Though the jump is a push-like pattern, and often the free-throw shot is a push-like pattern (due to the need for less force and trajectory and more accuracy to be accomplished), the upper body parts of the kinetic chain in the jump shot are more likely to be performed in a throw-like motion (Knudson, 1993; Elliot & White, 1989). This is because in a throw-like movement pattern, the shoulder, elbow and wrist joints “extend sequentially, one after another” (Blazevich, 2007). However, as the distance of the jump shot increases, Miller & Bartlett (2007), argue that the shot becomes more push-like, due to a decrease in the shoulder angle and motion. This push-like motion exerted when shooting from a further distance for increased force to be extended to the ball, requires simultaneous shoulder flexion and elbow extension, with the ball release being more rectilinear rather than curvilinear, as seen in the release from a closer distance. With either shooting style, if the order of the kinetic chain is disrupted, shot accuracy will not be ideal as the optimum order of the kinetic chain will be broken. Image 3 shows the segments of the kinetic chain in optimum order as the summation of force flows through the body in the jump shot.

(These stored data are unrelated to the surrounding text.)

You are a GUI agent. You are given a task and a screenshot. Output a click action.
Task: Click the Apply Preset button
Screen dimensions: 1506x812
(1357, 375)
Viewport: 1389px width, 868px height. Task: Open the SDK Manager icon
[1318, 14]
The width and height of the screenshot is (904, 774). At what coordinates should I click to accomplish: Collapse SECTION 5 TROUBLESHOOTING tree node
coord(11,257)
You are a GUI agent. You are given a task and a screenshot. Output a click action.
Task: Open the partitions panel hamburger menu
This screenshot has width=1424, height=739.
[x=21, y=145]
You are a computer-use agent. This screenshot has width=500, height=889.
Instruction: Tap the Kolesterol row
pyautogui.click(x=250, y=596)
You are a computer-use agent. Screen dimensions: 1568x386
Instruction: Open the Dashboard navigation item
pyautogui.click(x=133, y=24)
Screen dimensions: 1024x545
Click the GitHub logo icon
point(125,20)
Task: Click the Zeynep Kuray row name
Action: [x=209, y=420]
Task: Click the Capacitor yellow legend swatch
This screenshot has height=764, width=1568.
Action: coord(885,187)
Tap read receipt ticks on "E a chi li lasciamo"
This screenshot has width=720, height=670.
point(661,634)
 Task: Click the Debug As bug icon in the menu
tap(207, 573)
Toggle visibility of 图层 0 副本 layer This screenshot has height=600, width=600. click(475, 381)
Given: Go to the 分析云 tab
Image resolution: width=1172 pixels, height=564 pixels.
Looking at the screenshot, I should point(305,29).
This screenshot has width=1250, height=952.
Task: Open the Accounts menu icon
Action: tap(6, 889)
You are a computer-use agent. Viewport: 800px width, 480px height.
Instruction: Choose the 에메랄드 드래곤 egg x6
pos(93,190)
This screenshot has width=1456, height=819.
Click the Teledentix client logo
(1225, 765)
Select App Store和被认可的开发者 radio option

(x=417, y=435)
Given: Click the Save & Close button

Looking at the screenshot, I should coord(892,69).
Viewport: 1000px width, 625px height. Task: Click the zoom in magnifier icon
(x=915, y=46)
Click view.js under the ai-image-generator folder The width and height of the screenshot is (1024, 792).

Mechanical Energy - Potential and Kinetic Energy
The kinetic chain of the jump shot, can further be broken down into the concept of mechanical energy which consists of potential and kinetic energy.
Potential energy (PE), is a form of mechanical energy which is associated with the stationary position of an object before motion (Blazevich, 2007). It is called potential energy as it has the potential to gain velocity where it would have kinetic energy (KE). Kinetic energy is the energy related with motion. The greater the PE the greater it’s KE would be during the movement of the object (Blazevich, 2007).
In the basketball jump shot, there are two sets of potential and kinetic energy. The flexion of the lower body joints, resulting in a crouch, holds the potential to be released into kinetic energy when the body moves upward on the jump. The setup phase where the player is preparing to jump is the potential energy. The production of greater power in the jump gives a higher vertical velocity to the player’s body, which means it has a higher kinetic energy (Blazevich, 2007).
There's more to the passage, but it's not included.